In each, the California departments of General Services (DGS) and Technology (CDT) are acting on behalf of an agency and a department within that agency to issue Requests for Innovative Ideas (RFI2), soliciting GenAI solutions to problem statements. The opportunities originate from a notice DGS released Dec. 21, which indicated the process would generally follow Gov. Gavin Newsom’s Executive Order N-12-23. That order, signed Sept. 6, compels the California Government Operations Agency, CDT, the Office of Data and Innovation and the Governor's Office of Business and Economic Development to work with other state entities on drafting a report looking at “the most significant, potentially beneficial use cases for deployment of GenAI tools by the state,” as well as risks. Find Industry Insider — California’s coverage of the report here and coverage of previous state GenAI opportunities here and here. Among the takeaways:
- Acting on behalf of the California Department of Public Health (CDPH), DGS and CDT seek innovative GenAI solutions for health-care facility inspections. Hospitals and skilled nursing facilities in California that are licensed by CDPH are regularly surveyed or inspected to ensure they meet state and federal requirements. Survey documentation, however, can have subjective outcomes or inconsistent citations depending upon the surveyor — but documented findings of deficiencies must be able to withstand challenges and appeals via appropriate details, supporting evidence, consistency, and no mistakes. CDPH needs to meet demand with efficiency and effectiveness, and confront an existing process that is labor-intensive and delays surveyors from moving on to the next survey.

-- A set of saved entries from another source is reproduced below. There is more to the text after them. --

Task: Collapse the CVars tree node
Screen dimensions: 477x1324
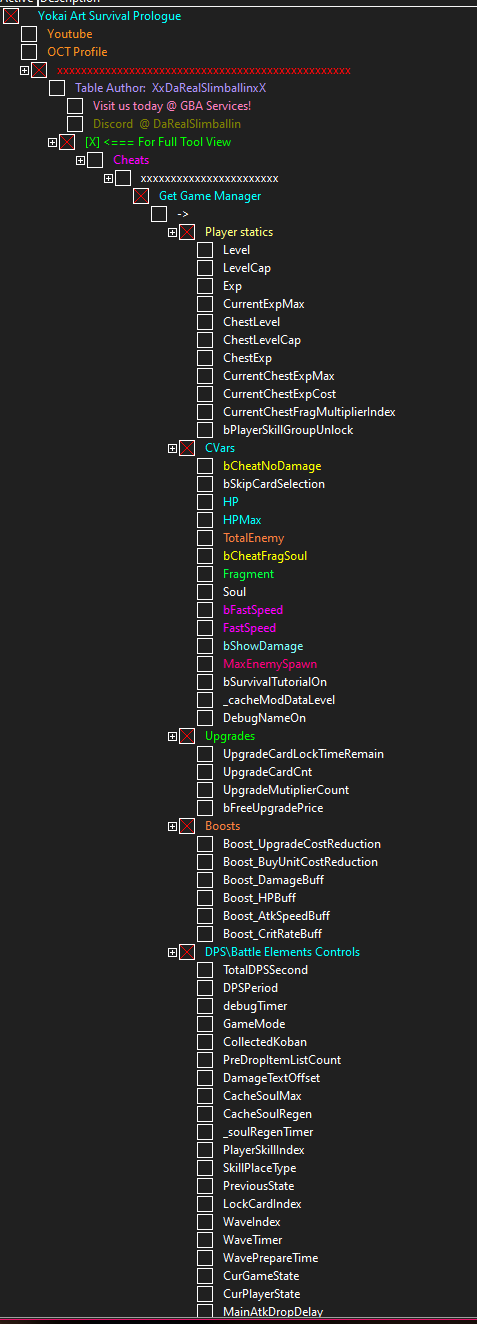Action: pyautogui.click(x=173, y=448)
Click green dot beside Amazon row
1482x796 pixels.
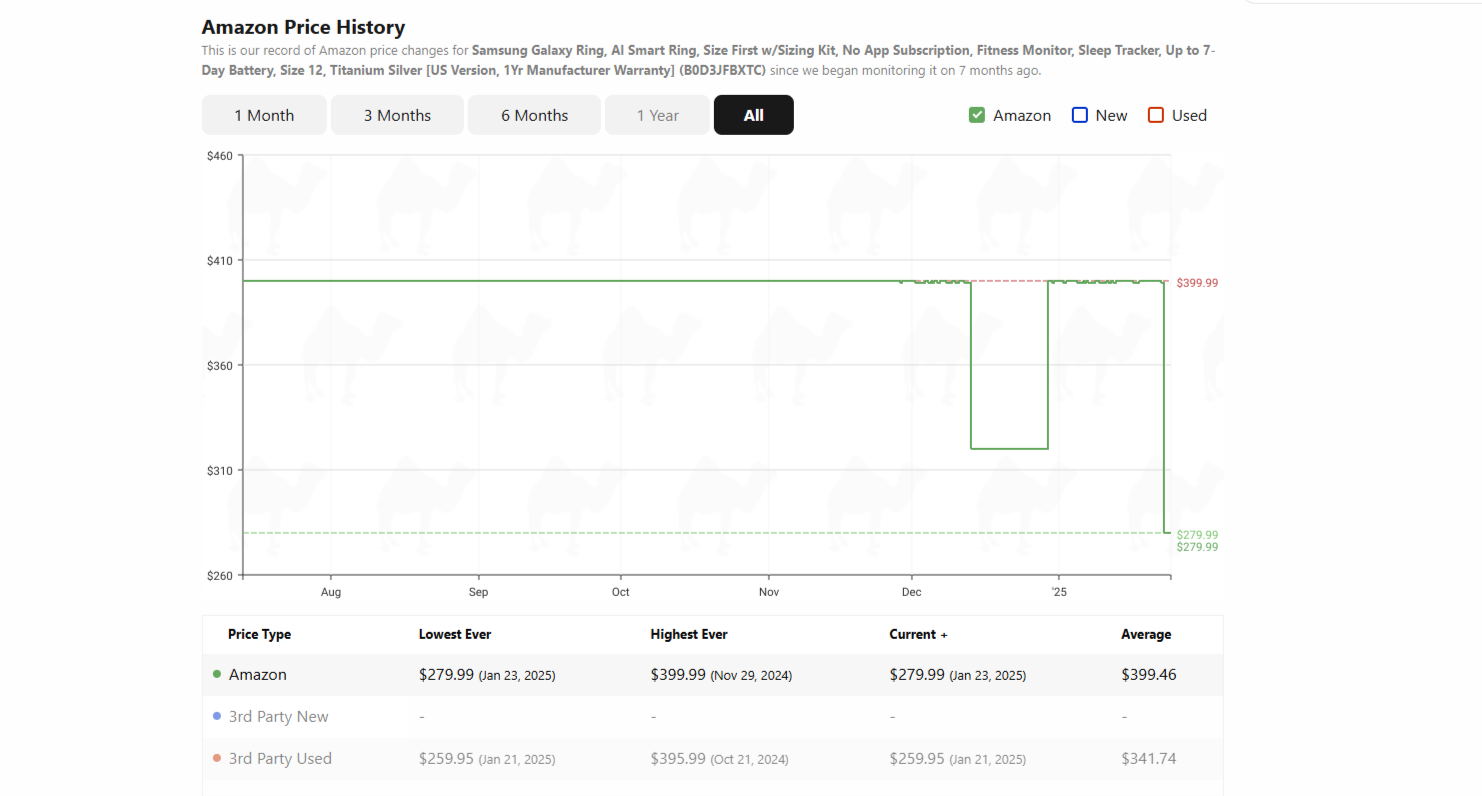click(217, 674)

- Acting on behalf of the California Health and Human Services Agency (CalHHS), DGS and CDT seek innovative GenAI solutions for language access. CalHHS is looking for timely, cost-effective, accurate and culturally appropriate translation and adaptation solutions capable of leveraging GenAI, and human translation capacity, to enable residents with limited English proficiency to “meaningfully access health and social services information, programs, benefits, and services.” Newsom’s executive order N-16-22 signed Sept. 13 directs state agencies to take steps to embed equity in their internal operations, policies, programs and services. CalHHS is the first state agency to release a language access policy aimed at setting minimum standards to ensure access to information and services for the nearly 20 percent of residents with limited English proficiency. Translating and adapting vital information related to CalHHS public programs is costly, time-consuming and labor-intensive and may lack consistency depending upon the translation — resulting in barriers to access.
- In pilot mode, the health-care facility inspection opportunity looks to use GenAI tools to document in a timely fashion and analyze surveyor facts or findings to come up with a set of outcomes or citations that match state and federal requirements. Goals include saving surveyor time by providing accurate findings capable of yielding comprehensive reporting; generating outcomes or citations that line up with facts and findings and are consistent with state and federal laws and policies, reducing subjectivity and variability; and boosting surveyor job satisfaction and staff retention. The goal for the language access solution is to show the potential for responsible integration of GenAI tools into the agency’s translation and adaption workflows, resulting in increased speed, efficiency and consistency of translations and generating improvements in language access for residents with limited English.
- For respondents interested in the health-care facility inspections opportunity, the state will hold an online RFI2 conference at 9 a.m. Tuesday. For respondents interested in the language access opportunity, the state will hold an online RFI2 conference at 11 a.m. Tuesday. Questions on both opportunities are also due Tuesday. Innovation concept papers for both opportunities are due by 5 p.m. Feb. 20 and will be evaluated Feb. 21-April 3. In parallel timelines, respondents selected for either opportunity will be notified April 4; proofs of concept contracts to do POCs in Phase 2 will be developed from April 4-14; and POC contract awards will be made April 15-19. The opportunities’ second phases in both instances — the completion of POCs — are estimated to commence April 19. Final contract award dates have not been set.